The disciplines we now call ski halfpipe, slopestyle and big air were all founded by skiers (heavily influenced by snowboarding, to give credit where it’s due) who turned their back on competitive mogul skiing, right around the same time that that mogul skiing became Olympic. The initial energy of hot-dog skiing in the 1950s and ‘60s had evolved into three FIS-recognized disciplines: moguls, aerials and ski ballet (RIP). Now the cycle’s been completed again in the form of Halfpipe, Slopestyle and Big Air, and the “Fuck FIS” rebels of yesteryear have become today’s national team coaches.

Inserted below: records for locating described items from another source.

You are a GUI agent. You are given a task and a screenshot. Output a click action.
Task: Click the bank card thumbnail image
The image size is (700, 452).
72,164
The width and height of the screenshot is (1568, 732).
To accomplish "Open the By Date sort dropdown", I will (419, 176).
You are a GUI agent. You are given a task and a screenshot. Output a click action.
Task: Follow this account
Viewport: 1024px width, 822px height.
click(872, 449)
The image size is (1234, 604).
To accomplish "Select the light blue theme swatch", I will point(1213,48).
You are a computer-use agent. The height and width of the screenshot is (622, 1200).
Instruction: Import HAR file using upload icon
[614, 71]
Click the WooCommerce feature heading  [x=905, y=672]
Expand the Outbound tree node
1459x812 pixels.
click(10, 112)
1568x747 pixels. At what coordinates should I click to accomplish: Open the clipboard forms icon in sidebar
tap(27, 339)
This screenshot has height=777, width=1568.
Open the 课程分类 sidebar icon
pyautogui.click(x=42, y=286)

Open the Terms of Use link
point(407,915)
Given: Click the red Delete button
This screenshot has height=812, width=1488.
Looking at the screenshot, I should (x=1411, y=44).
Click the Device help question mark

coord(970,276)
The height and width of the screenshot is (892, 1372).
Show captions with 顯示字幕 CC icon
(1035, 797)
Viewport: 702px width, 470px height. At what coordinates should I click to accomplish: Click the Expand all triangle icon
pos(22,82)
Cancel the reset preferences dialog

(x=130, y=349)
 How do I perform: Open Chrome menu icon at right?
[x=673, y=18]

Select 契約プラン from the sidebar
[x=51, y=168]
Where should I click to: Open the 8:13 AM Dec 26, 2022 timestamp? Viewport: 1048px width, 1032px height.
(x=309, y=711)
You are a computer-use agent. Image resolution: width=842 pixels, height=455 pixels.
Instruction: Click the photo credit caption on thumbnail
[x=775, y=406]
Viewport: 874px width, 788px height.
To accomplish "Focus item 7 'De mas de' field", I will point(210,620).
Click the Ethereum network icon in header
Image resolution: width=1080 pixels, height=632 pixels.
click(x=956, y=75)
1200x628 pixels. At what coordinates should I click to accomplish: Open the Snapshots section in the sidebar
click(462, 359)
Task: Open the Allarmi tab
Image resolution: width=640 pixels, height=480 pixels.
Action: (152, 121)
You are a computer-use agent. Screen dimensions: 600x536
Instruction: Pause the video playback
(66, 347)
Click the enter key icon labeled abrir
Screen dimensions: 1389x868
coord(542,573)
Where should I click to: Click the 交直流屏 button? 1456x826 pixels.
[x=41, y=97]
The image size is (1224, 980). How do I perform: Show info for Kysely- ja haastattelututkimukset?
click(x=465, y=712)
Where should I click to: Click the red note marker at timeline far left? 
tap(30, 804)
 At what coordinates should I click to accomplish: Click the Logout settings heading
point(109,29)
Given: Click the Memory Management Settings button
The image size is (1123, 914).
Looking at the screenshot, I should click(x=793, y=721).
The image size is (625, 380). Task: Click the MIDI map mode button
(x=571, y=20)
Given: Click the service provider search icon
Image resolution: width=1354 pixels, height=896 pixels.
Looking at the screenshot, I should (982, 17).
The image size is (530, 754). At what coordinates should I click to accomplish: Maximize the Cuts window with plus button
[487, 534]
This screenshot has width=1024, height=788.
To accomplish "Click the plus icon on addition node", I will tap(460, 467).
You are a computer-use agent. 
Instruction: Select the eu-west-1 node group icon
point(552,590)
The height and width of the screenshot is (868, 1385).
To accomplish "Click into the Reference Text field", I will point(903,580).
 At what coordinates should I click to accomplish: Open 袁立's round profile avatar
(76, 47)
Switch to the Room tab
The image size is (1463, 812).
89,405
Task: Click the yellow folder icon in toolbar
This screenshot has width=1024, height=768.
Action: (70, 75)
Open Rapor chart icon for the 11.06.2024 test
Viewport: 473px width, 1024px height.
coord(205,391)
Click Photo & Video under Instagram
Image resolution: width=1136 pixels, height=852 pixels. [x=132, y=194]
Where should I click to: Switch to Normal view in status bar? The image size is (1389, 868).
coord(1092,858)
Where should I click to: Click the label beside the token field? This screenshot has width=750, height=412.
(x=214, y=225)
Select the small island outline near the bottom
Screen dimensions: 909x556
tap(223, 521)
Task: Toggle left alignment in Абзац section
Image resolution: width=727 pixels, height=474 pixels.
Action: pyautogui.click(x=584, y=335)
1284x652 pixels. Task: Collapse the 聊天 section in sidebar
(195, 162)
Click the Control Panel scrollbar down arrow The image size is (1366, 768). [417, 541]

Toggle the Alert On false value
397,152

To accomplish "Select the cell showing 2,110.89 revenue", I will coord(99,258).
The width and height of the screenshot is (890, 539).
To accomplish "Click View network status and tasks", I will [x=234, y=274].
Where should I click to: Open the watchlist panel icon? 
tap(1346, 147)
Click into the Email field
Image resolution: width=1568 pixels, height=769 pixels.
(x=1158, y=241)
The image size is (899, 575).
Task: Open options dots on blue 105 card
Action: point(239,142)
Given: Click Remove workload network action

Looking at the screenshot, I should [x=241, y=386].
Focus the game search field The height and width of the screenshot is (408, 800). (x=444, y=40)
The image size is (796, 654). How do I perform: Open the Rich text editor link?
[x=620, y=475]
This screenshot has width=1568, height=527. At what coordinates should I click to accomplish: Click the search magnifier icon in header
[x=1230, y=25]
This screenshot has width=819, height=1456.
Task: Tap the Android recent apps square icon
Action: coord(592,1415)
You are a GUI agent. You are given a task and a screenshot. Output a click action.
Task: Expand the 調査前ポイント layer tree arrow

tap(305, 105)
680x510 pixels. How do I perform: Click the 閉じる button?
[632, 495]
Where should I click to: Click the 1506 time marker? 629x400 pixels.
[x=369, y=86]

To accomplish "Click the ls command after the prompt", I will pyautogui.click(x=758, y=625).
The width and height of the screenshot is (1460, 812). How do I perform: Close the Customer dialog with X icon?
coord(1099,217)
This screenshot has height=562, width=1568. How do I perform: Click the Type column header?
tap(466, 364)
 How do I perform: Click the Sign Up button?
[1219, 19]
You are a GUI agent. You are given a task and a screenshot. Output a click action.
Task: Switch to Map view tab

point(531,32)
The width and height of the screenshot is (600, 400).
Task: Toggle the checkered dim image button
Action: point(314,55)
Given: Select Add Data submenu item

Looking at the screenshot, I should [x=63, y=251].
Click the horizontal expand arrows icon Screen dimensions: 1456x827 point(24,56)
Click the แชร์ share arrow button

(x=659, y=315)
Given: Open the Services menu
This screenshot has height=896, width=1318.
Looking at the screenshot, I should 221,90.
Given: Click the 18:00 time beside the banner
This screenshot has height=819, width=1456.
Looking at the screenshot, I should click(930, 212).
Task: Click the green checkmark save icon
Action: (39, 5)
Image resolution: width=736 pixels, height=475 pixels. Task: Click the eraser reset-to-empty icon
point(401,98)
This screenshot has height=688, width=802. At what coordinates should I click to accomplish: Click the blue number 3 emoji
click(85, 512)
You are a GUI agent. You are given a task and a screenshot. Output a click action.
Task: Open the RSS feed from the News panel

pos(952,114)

If you subscribe to this narrative, it’s natural to wonder what the next evolutionary cycle will bring, and herein lies the silver lining. As pipe, slope and big-air inexorably turn into standardized events, we can expect a whole new generation of skiers to rebel against the norm and invent something totally new again—which, doubtless, FIS and the Olympics will be all about in 20 years, give or take. Will Ski Street debut at Reykjavik 2030? Backcountry Freestyle at Astana 2038? New Wave at Dubai 2042? It’s a brave new world out there.

Aerials vs. Big Air

One potential complication for Olympic big-air skiing is that there’s already an Olympic “big air” ski event, and it’s called Aerials—a tightly regulated discipline that the Internet routinely enjoys accusing “modern” big air skiing of turning into. With the two events, the new and the old, appearing side-by-side at the Olympics for the first time, Big Air athletes will surely be motivated to disprove the accusation that “skiing is now aerials” by showing off all the bells and whistles of the new discipline—even if that difference has been reduced to a grab and a switch landing.

 


Aerials: not what we're looking for.

MORE CITY BIG AIRS

Core skiers love to hate on FIS-sanctioned events, but it's hard to argue against an increase in city big-air events. Scaffolding jumps in urban areas attract a lot of attention to the sport, and improvements in design and maintenance techniques mean that competitors can unpack their most impressive tricks in front of big crowds. With FIS World Cup Big Airs bringing freeskiing to the heart of cities like Boston, Milan, Düsseldorf and Quebec City, it's a win-win for spectators and competitors alike.